From South Carolina, Lesson Learned by a CEBIP Star

John Davis  / CEO, Storen Technologies, Inc.

An Italian energy-storage import that cut its teeth in the Clean Energy Business Incubator Program has made a bold move to South Carolina.

Most CEBIP companies have, historically, enjoyed close regional ties to Stony Brook University, but not exclusively – CEBIP has worked with companies here, there and everywhere, before, during and after the pandemic.

Now, the “incubator without walls” is being flexible with longtime member company StorEn Technologies.

The 2017 startup was based in Stony Brook until June, when new CEO John Davis relocated company headquarters to South Carolina. StorEn – a leader in ever-more-efficient, ever-more-useful vanadium-flow batteries – expects to graduate from the CEBIP program sometime in 2023, according to Davis.

The new CEO, who stepped in after the sudden passing of cofounder and CEO Carlo Brovero in April, had good reasons for relocating operations to South Carolina’s Greenville region – even though Davis, a former director of business development for lithium battery developer XNRGI Inc., is personally located in North Carolina.

“There is tremendous manufacturing expertise in the region,” Davis notes. “The infrastructure in the Greenville area for high-tech manufacturing is second to none … and we’re going to take advantage of that infrastructure.”

“Tremendous manufacturing expertise” sounds about right for a company with cutting-edge tech in a high-demand field – and three well-defined verticals at the ready, according to the CEO, each doubling down on kilowatt hours and ambition.

Along with cofounders Angelo D’Anzi and Gabriele Colombo (StorEn’s CTO and secretary, respectively), Davis has envisioned a three-level growth plan leveraging the company’s proprietary vanadium-flow batteries, which use vanadium ions in different oxidation states to store chemical potential energy – a technological must-have in a world of increasing clean-gen options.

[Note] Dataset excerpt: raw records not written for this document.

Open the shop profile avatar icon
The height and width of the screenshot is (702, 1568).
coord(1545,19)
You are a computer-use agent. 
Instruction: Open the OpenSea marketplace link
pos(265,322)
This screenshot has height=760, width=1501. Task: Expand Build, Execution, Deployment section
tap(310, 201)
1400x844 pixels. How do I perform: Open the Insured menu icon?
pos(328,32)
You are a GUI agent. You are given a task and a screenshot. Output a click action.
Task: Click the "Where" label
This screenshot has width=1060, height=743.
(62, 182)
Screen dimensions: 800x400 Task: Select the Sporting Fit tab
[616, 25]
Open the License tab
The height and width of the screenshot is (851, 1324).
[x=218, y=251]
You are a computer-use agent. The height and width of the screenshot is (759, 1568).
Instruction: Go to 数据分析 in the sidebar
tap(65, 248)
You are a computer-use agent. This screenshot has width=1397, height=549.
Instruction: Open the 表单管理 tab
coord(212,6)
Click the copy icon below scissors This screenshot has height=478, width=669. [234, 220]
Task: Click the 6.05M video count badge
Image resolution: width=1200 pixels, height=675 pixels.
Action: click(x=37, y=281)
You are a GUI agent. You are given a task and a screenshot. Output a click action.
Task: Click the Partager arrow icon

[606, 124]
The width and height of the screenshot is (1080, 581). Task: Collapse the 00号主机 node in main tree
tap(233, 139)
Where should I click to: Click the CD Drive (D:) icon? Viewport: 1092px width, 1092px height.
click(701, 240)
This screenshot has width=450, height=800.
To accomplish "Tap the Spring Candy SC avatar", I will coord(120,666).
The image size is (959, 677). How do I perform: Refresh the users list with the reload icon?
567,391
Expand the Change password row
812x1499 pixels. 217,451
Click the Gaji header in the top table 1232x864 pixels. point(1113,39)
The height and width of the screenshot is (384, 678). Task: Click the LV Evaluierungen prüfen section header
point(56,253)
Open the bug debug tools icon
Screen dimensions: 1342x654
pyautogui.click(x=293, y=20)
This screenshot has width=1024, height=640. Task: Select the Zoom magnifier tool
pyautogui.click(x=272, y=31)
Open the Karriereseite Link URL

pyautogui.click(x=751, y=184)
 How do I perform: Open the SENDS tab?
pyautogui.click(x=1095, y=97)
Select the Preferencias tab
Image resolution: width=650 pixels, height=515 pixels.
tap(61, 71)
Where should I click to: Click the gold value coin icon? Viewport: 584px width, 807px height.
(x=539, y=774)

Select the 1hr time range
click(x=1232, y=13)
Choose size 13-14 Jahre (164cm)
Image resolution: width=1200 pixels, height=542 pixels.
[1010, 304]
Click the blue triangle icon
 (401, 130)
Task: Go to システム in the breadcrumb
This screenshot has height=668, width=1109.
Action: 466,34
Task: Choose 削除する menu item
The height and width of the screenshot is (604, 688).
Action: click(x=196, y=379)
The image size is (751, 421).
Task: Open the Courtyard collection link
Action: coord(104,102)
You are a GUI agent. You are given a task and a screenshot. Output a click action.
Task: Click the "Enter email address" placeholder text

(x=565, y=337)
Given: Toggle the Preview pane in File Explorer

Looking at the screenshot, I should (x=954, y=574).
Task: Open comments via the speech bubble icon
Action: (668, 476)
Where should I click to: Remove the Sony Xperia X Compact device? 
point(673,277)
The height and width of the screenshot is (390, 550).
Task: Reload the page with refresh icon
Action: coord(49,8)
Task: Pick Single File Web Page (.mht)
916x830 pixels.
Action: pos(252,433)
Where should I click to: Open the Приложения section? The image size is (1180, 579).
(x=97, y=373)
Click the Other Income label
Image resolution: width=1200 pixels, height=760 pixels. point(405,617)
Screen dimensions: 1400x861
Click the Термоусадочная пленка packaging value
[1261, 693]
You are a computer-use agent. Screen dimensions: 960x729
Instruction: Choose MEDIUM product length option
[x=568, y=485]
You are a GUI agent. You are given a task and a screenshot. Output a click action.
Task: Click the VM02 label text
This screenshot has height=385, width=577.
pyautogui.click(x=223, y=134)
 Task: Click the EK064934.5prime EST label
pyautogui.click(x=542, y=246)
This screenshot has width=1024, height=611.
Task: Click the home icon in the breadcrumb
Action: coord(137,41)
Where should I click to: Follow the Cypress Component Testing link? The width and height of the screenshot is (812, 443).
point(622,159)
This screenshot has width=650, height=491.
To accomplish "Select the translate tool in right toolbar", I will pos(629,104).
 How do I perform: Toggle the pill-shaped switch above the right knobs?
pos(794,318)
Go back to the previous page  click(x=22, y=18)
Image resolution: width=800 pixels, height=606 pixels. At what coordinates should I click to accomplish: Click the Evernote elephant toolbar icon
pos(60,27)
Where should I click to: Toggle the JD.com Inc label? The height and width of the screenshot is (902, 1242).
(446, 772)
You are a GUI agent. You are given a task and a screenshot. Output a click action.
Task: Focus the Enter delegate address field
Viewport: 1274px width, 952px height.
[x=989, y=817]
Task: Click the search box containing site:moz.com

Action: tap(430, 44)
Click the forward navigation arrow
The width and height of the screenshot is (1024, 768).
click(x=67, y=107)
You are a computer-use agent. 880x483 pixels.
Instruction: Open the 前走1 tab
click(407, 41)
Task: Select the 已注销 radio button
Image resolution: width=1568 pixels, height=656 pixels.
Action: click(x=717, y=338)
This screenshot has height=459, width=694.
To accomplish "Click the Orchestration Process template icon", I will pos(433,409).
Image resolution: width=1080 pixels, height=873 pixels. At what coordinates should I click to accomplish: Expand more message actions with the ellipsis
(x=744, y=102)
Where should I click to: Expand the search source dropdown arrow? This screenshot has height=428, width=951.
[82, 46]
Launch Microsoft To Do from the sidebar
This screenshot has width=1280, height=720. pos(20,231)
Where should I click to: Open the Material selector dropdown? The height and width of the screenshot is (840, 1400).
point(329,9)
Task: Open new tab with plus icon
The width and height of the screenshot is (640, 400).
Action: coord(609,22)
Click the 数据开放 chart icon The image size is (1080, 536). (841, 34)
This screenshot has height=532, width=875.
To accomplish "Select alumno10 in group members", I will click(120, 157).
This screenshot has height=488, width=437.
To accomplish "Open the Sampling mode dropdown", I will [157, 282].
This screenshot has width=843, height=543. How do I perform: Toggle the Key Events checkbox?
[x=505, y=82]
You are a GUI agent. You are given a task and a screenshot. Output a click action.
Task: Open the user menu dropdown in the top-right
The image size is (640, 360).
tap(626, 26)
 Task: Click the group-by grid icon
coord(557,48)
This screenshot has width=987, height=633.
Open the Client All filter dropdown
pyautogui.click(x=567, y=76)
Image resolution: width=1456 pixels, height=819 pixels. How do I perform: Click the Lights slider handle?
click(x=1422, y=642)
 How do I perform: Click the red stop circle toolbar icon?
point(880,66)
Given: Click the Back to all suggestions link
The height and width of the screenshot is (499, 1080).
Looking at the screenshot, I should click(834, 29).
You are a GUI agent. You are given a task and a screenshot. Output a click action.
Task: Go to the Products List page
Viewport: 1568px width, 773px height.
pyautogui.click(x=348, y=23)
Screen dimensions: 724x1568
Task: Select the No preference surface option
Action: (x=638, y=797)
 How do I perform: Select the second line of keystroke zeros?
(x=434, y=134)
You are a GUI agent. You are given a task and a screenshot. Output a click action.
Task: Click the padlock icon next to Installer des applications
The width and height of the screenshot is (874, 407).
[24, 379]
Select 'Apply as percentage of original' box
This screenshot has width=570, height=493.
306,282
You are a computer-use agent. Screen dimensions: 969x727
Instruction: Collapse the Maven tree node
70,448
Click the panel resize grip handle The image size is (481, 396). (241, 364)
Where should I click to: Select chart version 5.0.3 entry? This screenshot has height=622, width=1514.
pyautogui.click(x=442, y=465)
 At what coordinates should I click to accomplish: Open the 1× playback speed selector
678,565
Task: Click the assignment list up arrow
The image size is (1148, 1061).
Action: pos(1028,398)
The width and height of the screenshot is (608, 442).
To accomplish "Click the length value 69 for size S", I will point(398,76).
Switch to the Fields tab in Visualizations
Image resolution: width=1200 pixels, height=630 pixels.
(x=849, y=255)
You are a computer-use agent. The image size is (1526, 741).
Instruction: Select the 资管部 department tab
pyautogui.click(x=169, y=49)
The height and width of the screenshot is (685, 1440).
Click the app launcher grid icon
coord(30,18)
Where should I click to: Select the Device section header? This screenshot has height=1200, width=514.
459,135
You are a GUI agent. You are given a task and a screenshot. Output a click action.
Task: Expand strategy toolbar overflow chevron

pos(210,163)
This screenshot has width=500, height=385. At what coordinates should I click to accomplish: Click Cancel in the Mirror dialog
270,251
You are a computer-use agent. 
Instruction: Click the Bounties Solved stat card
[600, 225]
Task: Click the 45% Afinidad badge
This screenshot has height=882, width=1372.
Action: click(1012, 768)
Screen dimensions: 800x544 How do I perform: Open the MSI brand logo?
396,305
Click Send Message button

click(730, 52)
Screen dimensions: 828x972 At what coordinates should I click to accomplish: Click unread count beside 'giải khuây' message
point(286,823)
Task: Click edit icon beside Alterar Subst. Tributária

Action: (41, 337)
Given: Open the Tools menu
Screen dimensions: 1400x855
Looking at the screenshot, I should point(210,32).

The first product line features a rechargeable 5-kilowatt battery that runs for six hours, equating to 30 kilowatt hours of use.

“We’re working to develop a package that would work for both residential applications and small industrial applications,” Davis notes. “So, we would sell to both individual homeowners and small businesses, such as backup power for a telecommunications company or peak-demand energy storage for small industrial applications.”

The second vertical adds more “cell stacks” to the vanadium-flow mix, resulting in a 40-kilowatt battery with a 100-kilowatt-hour life, packed into a 20-foot shipping container – a future star of microgrid environments, according to Davis, and a showcase of “how we can build bigger systems using our exact same technology, and how this can benefit utilities and other larger companies.”

“The market for this is just huge,” the CEO notes. “We have an agreement in place with a company to build that, and we’re making real good progress.”

Building bigger systems with StorEn’s tech is the obvious goal of vertical No. 3, which pushes past 50-kilowatt batteries and “allows us to build grid-scale energy-storage systems,” according to Davis.

That’s a long road, and the first step is a new U.S. Department of Energy program focused on long-duration energy-storage technologies – specifically, “flow” battery technologies.

The DOE’s Office of Electricity has initiated a Long Duration Energy Storage Demonstration Program with a call for proposals and a treasure of lucrative grants, all geared toward testing ready-to-go battery technologies at national laboratories.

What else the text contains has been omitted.